Shades of Dorian Gray (Anti-)

By Will York

Published on February 07, 2007

Danny Cohen spent decades as a cult favorite, releasing only privately circulated tapes. But the singer-songwriter has been making up for lost time. Shades is his third Anti- release since 2004, picking up where 2005's We're All Gunna Die left off -- with an emphasis on despondent ballads and doom-and-gloom dirges. The average tempo here lies somewhere between a lope and a crawl, but the wonderful junk-shop arrangements -- full of woozy organ, with touches of violin, saw, xylophone, and various horns -- keep things sonically varied.

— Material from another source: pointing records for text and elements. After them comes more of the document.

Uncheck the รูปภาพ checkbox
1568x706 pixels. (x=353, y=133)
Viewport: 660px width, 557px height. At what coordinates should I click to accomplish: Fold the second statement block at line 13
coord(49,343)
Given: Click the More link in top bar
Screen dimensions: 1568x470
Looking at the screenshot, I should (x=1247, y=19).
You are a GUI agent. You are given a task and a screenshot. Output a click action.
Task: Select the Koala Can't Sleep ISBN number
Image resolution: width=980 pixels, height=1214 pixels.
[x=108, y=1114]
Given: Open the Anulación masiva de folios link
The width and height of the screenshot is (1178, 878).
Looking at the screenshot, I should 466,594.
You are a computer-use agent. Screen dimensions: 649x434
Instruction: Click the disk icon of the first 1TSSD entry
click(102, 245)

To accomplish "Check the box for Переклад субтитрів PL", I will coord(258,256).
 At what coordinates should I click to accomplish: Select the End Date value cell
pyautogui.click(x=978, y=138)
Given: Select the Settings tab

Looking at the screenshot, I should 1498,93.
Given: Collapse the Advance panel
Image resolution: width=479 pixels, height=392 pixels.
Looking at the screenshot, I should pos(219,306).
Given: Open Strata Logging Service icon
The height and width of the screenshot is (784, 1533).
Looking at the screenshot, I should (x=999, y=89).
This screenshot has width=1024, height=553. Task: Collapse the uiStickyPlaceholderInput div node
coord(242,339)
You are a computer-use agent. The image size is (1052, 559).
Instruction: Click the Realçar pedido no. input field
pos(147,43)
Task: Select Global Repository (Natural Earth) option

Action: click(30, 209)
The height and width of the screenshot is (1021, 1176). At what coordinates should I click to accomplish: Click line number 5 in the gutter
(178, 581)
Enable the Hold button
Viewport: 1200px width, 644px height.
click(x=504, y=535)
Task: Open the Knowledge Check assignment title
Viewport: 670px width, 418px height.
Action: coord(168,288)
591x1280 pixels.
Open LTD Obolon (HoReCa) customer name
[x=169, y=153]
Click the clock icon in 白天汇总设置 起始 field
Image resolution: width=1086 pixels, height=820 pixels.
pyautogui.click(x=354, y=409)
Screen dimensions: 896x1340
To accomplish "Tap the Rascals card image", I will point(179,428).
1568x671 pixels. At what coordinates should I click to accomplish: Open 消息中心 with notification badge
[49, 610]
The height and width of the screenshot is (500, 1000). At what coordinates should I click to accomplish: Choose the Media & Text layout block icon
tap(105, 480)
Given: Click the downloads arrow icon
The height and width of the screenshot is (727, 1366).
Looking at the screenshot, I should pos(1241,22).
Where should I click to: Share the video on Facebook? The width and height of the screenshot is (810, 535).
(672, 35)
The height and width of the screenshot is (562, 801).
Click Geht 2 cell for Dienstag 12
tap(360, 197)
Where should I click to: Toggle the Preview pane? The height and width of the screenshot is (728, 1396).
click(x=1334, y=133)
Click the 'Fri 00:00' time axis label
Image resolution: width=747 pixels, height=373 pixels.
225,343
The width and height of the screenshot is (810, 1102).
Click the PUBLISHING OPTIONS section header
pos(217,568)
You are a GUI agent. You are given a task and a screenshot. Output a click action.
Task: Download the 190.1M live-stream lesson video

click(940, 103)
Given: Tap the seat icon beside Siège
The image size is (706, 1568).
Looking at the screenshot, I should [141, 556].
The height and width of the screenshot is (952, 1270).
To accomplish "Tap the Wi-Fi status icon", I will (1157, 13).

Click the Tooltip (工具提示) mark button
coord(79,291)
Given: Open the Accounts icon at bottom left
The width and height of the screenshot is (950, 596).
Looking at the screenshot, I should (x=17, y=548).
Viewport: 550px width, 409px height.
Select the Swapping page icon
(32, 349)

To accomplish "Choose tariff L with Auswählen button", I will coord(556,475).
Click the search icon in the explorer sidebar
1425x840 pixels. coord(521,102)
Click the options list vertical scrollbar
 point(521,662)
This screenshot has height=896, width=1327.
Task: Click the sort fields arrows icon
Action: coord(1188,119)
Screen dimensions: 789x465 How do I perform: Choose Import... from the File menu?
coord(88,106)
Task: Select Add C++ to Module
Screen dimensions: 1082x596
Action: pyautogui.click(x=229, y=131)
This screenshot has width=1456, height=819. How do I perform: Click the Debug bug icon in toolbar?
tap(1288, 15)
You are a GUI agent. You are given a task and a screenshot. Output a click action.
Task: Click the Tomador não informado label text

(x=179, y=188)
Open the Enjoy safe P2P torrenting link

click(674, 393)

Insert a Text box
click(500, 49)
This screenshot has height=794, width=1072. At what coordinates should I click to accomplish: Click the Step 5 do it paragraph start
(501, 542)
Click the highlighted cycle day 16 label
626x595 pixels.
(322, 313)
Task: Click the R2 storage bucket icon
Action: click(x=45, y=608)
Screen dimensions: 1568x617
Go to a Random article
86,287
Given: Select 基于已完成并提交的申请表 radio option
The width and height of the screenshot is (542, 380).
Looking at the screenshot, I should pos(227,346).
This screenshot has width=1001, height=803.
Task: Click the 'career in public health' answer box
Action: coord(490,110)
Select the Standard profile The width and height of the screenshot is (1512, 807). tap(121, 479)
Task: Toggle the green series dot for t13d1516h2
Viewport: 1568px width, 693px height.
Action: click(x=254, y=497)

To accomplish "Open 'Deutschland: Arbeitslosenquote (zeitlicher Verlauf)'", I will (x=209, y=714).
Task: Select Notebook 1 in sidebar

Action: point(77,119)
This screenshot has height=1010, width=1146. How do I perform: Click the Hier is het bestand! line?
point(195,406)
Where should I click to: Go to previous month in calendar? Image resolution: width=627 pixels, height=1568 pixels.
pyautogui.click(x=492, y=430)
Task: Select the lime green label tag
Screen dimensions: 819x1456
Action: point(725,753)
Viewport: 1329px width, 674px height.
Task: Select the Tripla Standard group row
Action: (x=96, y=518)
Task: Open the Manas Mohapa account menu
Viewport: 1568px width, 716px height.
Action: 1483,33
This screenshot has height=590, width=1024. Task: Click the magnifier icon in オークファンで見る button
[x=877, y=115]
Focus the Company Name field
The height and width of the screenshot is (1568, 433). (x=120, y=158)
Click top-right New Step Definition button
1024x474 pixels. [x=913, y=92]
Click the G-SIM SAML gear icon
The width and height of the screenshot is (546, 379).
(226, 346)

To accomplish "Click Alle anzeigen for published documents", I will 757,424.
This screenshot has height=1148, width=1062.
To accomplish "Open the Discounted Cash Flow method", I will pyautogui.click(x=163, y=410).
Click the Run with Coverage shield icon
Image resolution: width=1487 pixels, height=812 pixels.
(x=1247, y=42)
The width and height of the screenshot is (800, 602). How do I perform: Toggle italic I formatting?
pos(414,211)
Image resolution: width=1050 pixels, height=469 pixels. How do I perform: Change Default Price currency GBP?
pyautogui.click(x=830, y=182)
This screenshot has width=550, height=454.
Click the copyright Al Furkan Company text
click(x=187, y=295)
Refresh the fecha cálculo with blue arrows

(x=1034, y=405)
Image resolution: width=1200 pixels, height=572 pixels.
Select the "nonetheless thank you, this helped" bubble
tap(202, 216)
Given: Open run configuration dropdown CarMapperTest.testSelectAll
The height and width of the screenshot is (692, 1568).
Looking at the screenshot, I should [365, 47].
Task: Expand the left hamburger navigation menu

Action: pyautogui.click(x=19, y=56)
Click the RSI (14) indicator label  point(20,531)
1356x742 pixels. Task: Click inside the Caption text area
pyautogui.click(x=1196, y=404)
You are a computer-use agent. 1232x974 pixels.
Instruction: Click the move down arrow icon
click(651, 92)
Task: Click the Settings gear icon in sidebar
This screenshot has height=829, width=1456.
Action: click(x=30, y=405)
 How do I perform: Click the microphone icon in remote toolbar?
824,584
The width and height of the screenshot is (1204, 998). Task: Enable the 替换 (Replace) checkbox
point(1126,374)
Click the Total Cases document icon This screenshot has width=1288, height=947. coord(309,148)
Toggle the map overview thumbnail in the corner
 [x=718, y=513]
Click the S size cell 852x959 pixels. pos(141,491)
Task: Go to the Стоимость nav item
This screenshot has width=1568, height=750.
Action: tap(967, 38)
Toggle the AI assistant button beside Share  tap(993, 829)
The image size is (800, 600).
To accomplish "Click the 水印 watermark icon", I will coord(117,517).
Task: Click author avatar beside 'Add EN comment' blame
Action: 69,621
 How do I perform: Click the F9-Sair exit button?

Technically, Cohen isn't much of a singer, but he's effective at channeling the multiple personalities his songs call for. His lyrics, meanwhile, are pure poetry -- alternately funny and depressing, moving and unsettling. Backed by what sounds like a drunken Dixieland horn section at 16 rpm, the humorous "Prayer in the Black and White" offers prayers to Eisenhower, Leave It to Beaver, and The Andy Griffith Show. But "Rigormortis (On the Ridge)" is more representative. An ode to his retirement community -- where "pinochle is a religion every Wednesday night" -- it's the most haunting song to reference both "mucous trails" and "frozen entrees" in the same verse. And that's high praise.